**Задания:**
**a)** Ответьте по отрывку о Главлите на три вопроса:
(i) Как полностью называлось ведомство Романова?
(ii) Как Романова звали между собой коллеги?
(iii) Что Романов имел обыкновение делать в беседах с чересчур назойливыми редакторами и авторами?
**b)** Изложите отрывок о Главлите в двух предложениях.

**Исходный отрывок:**
═══

Строго говоря, не его и не его клевретов, называвшихся уполномоченными Главлита, было дело вмешиваться в определение судьбы художественного произведения. Считалось, что цензуры у нас нет, и официальной задачей «романовского ведомства» была забота о том, чтобы ни одна государственная тайна не проскочила в открытую печать. Потому оно полностью и называлось Главным управлением по охране государственных тайн в печати. Но о какой государственной тайне могла идти речь в повести, посвященной событиям Гражданской войны в Одессе?
Попробуй, однако, объясни это Паше, как его звали между собой его коллеги по руководящим постам в различных идеоло гических ведомствах. Тех, кто пытался указывать ему на границы компетенции его конторы, он искренне считал либо недоумками, либо контрой, даже если это были важные партийные деятели, как Яковлев например. В беседах с чересчур назойливыми редакторами и авторами, вроде Константина Симонова, которым удавалось добраться до него, Романов имел обыкновение молча указывать пальцем на потолок – там, то есть наверху, этого не потерпят, а уж кому, как не ему, лучше знать, что хочет «верх», против чего сейчас «верх» настроен и какие оттуда, сверху, токи идут.

═══

**Данные:**
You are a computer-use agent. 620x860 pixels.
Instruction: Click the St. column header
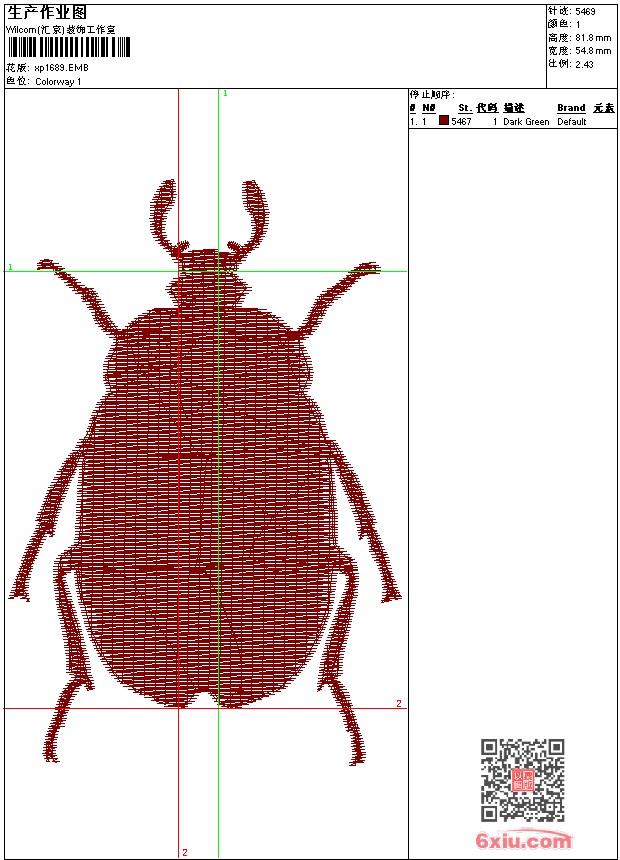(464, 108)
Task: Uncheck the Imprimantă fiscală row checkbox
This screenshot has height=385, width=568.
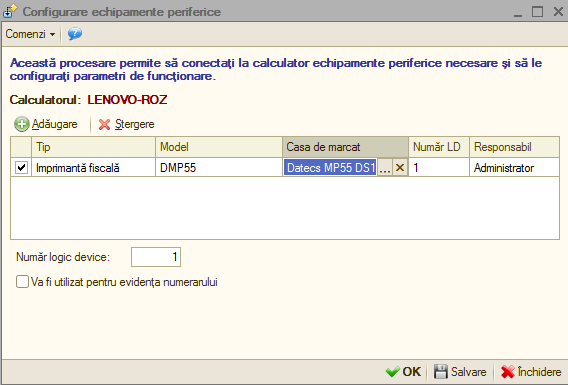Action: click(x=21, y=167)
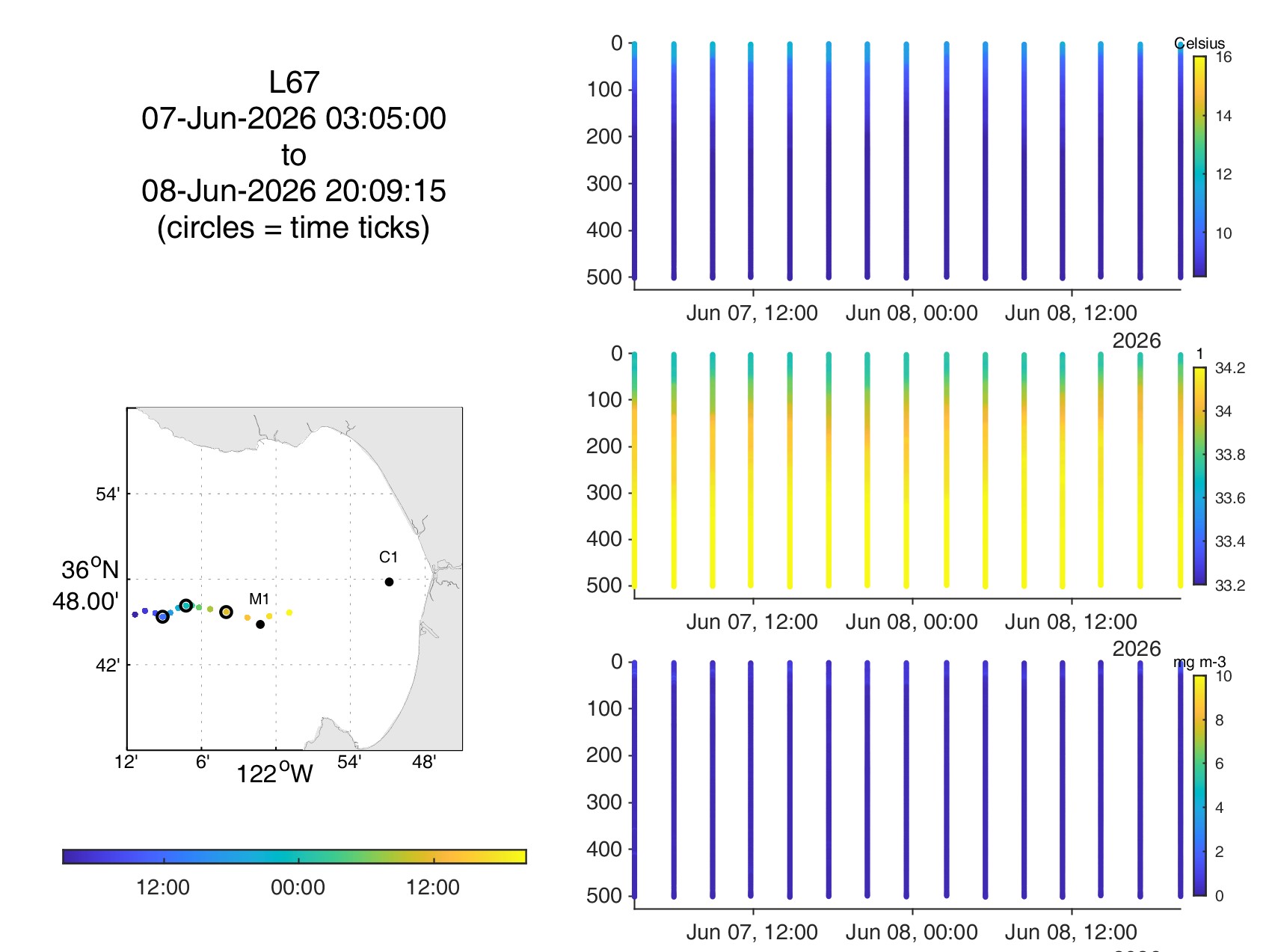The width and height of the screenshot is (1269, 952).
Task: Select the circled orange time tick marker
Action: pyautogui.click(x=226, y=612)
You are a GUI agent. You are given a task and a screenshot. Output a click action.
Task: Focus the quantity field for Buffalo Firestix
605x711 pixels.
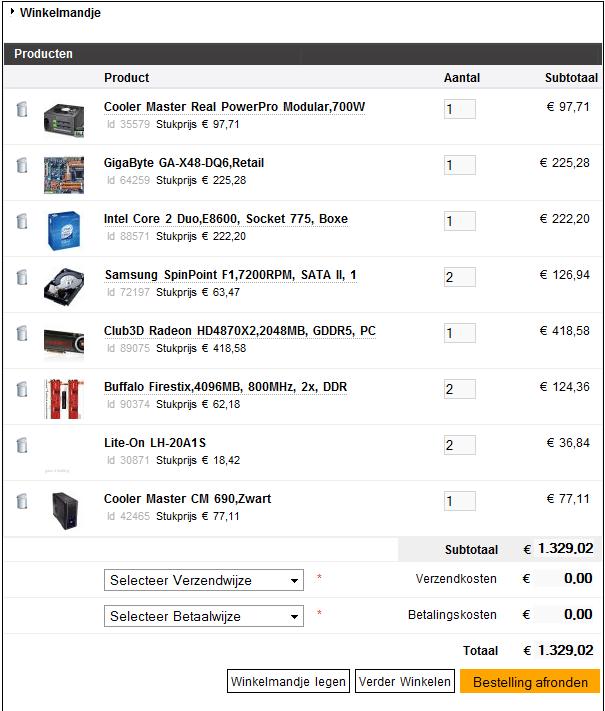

═══

**Ответы:**
**a)**
(i) Главное управление по охране государственных тайн в печати.
(ii) Паша.
(iii) Молча указывал пальцем на потолок.

**b)** Официальной задачей ведомства Романова, Главного управления по охране государственных тайн в печати, было следить, чтобы государственные тайны не попадали в открытую печать, а не решать судьбу художественных произведений. Однако Романов, которого коллеги звали Пашей, считал недоумками или контрой всех, кто указывал ему на границы компетенции его конторы, а назойливым редакторам и авторам молча показывал пальцем на потолок: наверху этого не потерпят.